What interesting alternatives are there for constructing an arbitrarily large static array from smaller scattered blocks of fixed-sized non-contiguous blocks of memory?

This is similar to the problem solved by hardware MMU pagetable mappings from virtual memory to physical memory, but in this particular case the scale is different, and it needs to be implemented in software, with virtual memory, and also in userland.

To clarify a bit, I'm using baker's treadmill as my GC, but it only supports fixed sized allocations (the current chunk size is 128 bytes, but I have some slight flexibility in re-defining it). The language I'm implementing requires arbitrary sized vectors with something close to O(1) access/write.

Currently I'm just building a pyramid of chunks, which gives something like log12(n) lookups, but the memory overhead sucks. Are there any interesting hashing solutions for mapping monotone index ranges to pointers?

What about run-time generation of a minimal perfect hash function? It seems they require at minimum 1.44 bits per key. If we bump the allocation block size to 512, we can support vectors with up to 1454080 elements, since we only need to map block numbers and not vector indices.
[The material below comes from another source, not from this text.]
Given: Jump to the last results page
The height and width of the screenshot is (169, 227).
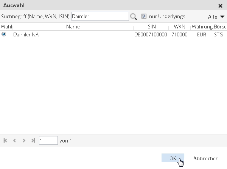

See the paper "Z-rays: divide arrays and conquer speed and flexibility" (http://dl.acm.org/citation.cfm?id=1806596.1806649&coll=DL&dl=GUIDE) for more information regarding optimization of this array format:

These scattered blocks are sometimes called arraylets and are used by other GC algorithms: https://www.ibm.com/developerworks/websphere/techjournal/1108_sciampacone/1108_sciampacone.html

Also related: the Staccato GC: http://researcher.watson.ibm.com/researcher/files/us-groved/rc24504.pdf


1 Answer 1


A simple approach is to have a one-level lookup table that maps each block of the array to where it is stored. In other words, for a logical array $A[0\dots n-1]$ containing $n$ bytes, we have a lookup table $T[0\dots \frac{n}{128}-1]$ containing $n/128$ pointers; the bytes $A[128k \dots 128k+127]$ are stored at the physical address $T[k]$. To look up $A[i]$, we compute $p = T[i \gg 7]$ (where $\gg$ indicates logical right shift), then read the byte at address $p + (i \bmod 128)$.

This does require a single contiguous region large enough to store $n/128$ pointers (e.g., holding $n/32$ or $n/16$ bytes, depending on whether you're on a 32-bit or 64-bit system). Given that, array operations become fast: you basically have one extra table lookup and indirection.

If you can't even have any contiguous region, not even a smaller one for storing the lookup table, but have to build everything out of 128-byte chunks that can be at arbitrarily-inconvenient locations with arbitrarily-bad fragmentation, then I don't think it's possible to do any better than your solution.

Rather than looking for a better data structure to handle this kind of arbitrarily-bad fragmentation, a cleaner solution is probably to design your memory management system to avoid creating worst-case memory fragmentation in the first place. One architecture that can help deal with this is a buddy allocator. The entire memory address space can be divided into 128-bit chunks, but we then impose a binary tree structure on it: the 128-byte chunk at address $256k$ is the sibling/buddy of the 128-byte chunk at address $256k+128$. Those two chunks, if they're both available, can be coalesced into a (fused) 256-byte chunk. Each 256-byte chunk has a buddy, and if they're both available, they too can be merged to obtain a 512-byte chunk. And so on. This allows you flexibility to deal with small 128-byte chunks when you need them, but also provides a way to build up larger chunks of contiguous memory and try to avoid arbitrarily-bad fragmentation.